Poly select can be run for as long as you like; I suggest about a GPU-week as a reasonable balance (that is, if you spent only 3 days on poly search you might spend 4 extra days on the other longer steps, compared to a better poly that the extra 4 days *might* find- it's guesswork and expectations).

Once that step is done,and you can run that step on different ranges of leading coefficients on multiple machines (say, 1 day each on 7 machines with each one assigned a range on the command line), then you'd invoke factmsieve.py with the proper number of threads for your machine's hardware. For best speed, DO take advantage of hyperthreading; a quad-core HT should have 8 threads running.

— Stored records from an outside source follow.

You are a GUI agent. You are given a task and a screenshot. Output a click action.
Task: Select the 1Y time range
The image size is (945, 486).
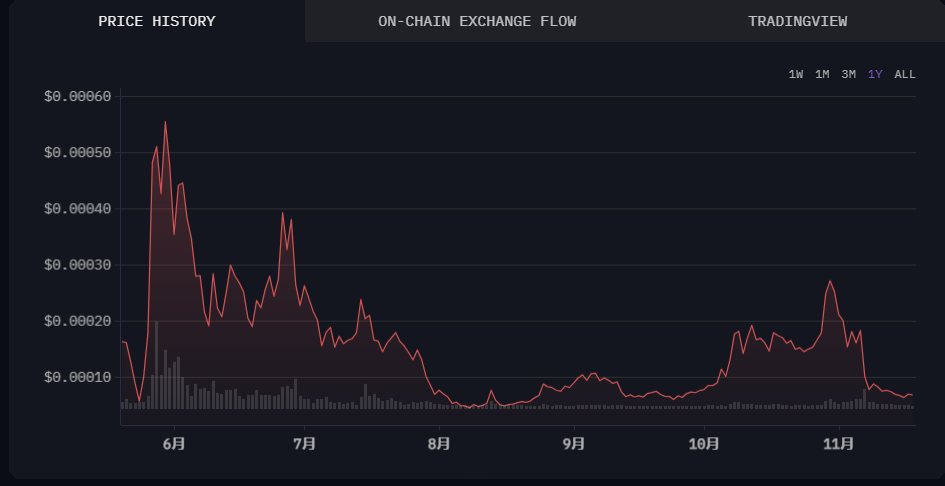pos(875,74)
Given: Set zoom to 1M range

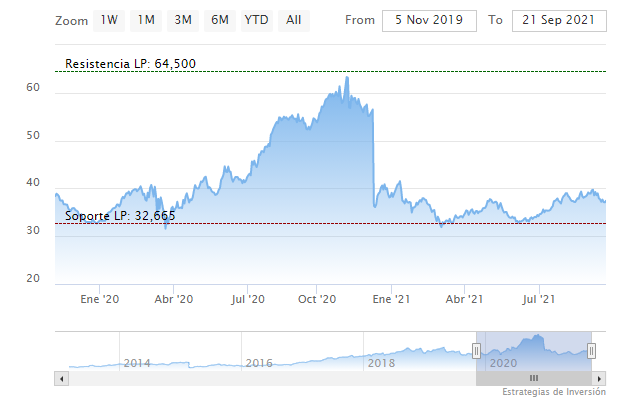Looking at the screenshot, I should point(147,20).
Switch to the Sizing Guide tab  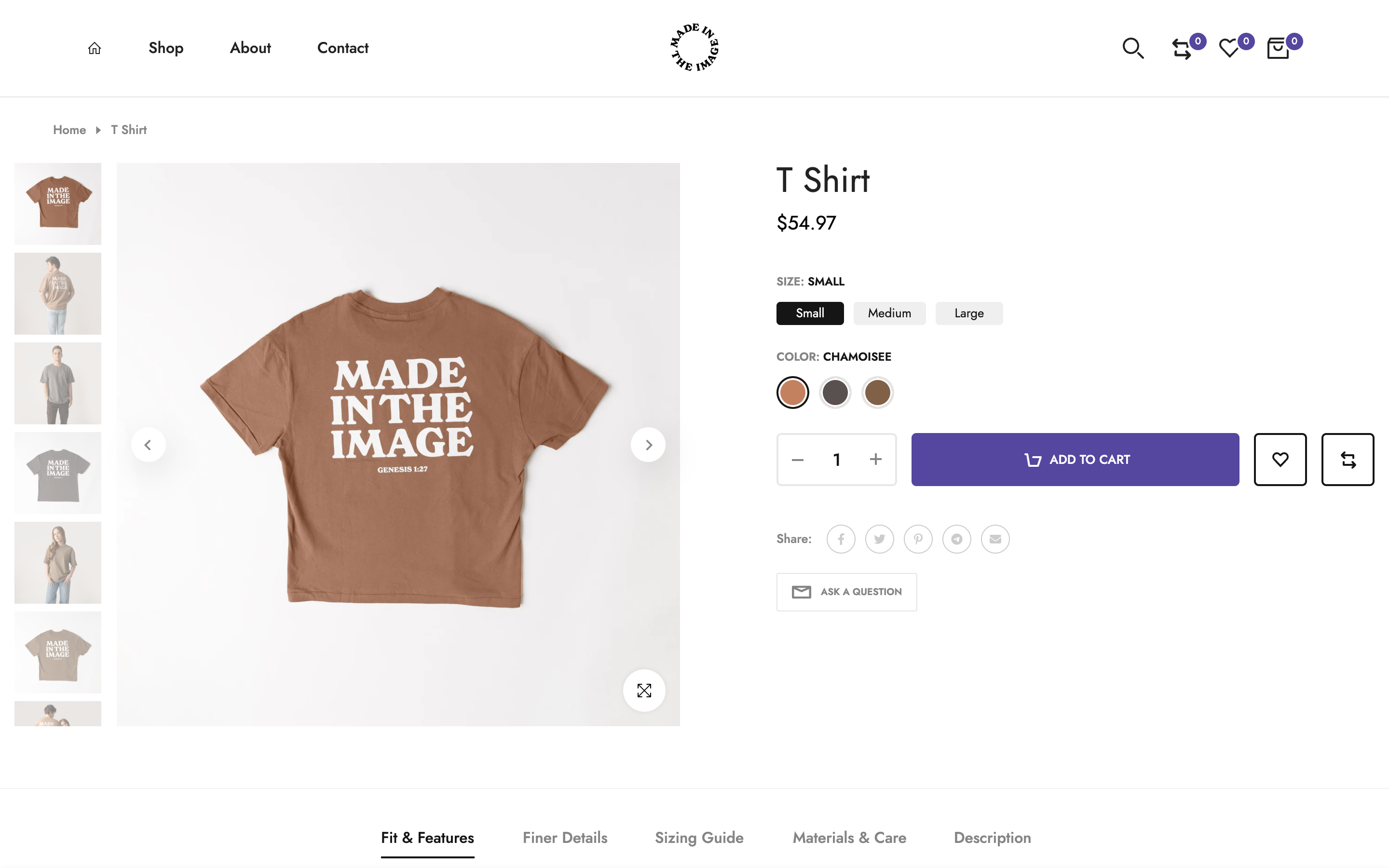tap(698, 838)
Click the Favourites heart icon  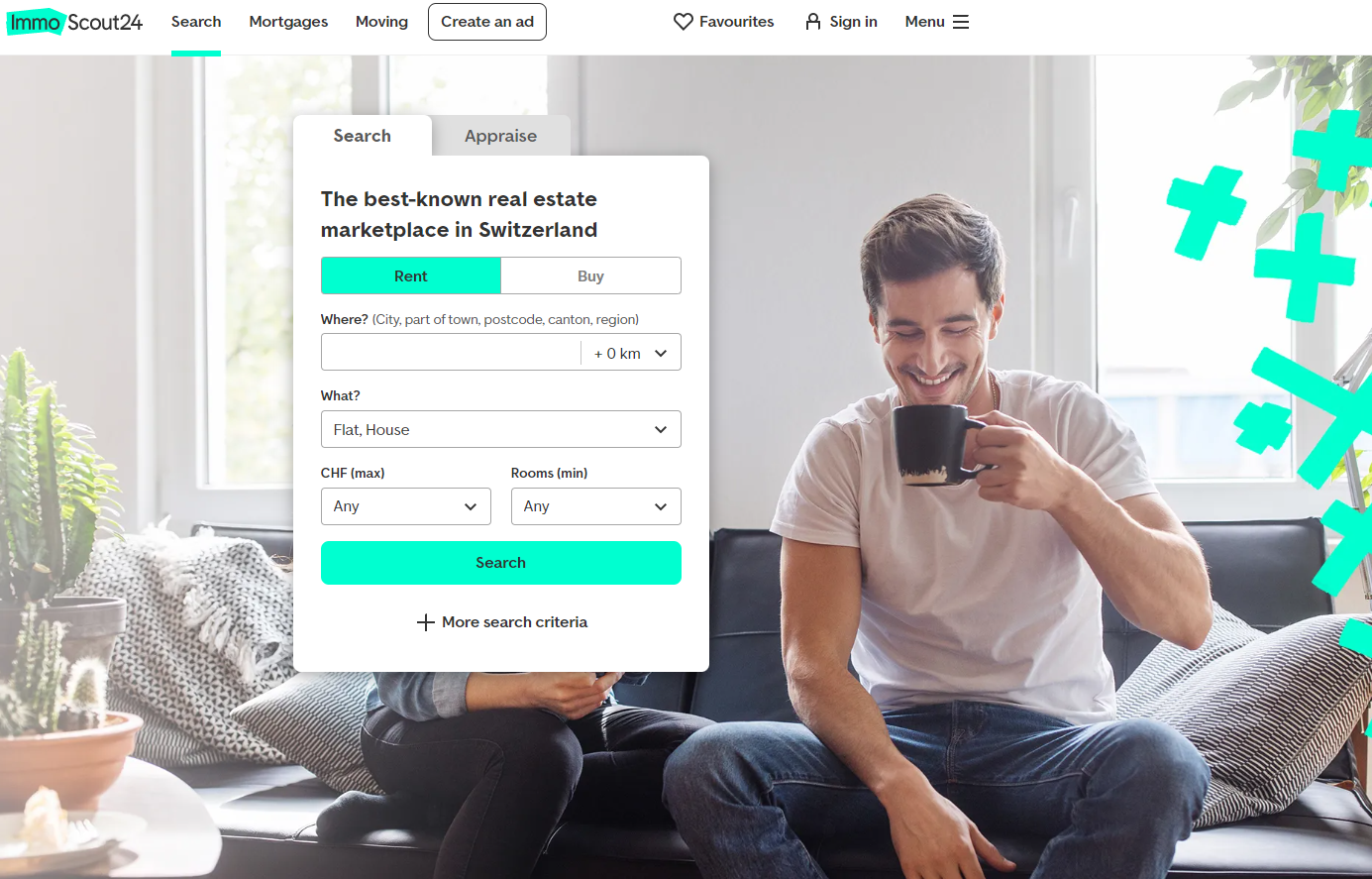[684, 22]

Speed: I've finished a GNFS-156 on a 6-core i7 in nearly exactly 7 days. So, using the "double every 5 digits" rule of thumb, you can expect 7-8 weeks if you have 6 cores available, or 10-12 weeks if you have just a single quad-core. You can definitely split the task over two or more machines; just make each machine do its own region of q-values.

If you look at the command that factmsieve issues to the command line as it runs, you can figure out how to manually invoke lasieve4i15e on any number of machines. It takes a little practice/trial and error; I suggest you try to factor something around 130 digits and mess with command lines and editing q-values and renaming outputs to spairs.add to see how the script adapts to these things.

If you post the number here, I'll give my GPU a few hours of poly select on it, and can explain what score means for your expected sieving time.

Note the stage after sieving, when you solve the matrix, will be done on one machine only. Expect a few days for that last step (unless you have a really fast machine like a Xeon or 6-core, which might reduce that to 50-65 hr).

Good luck!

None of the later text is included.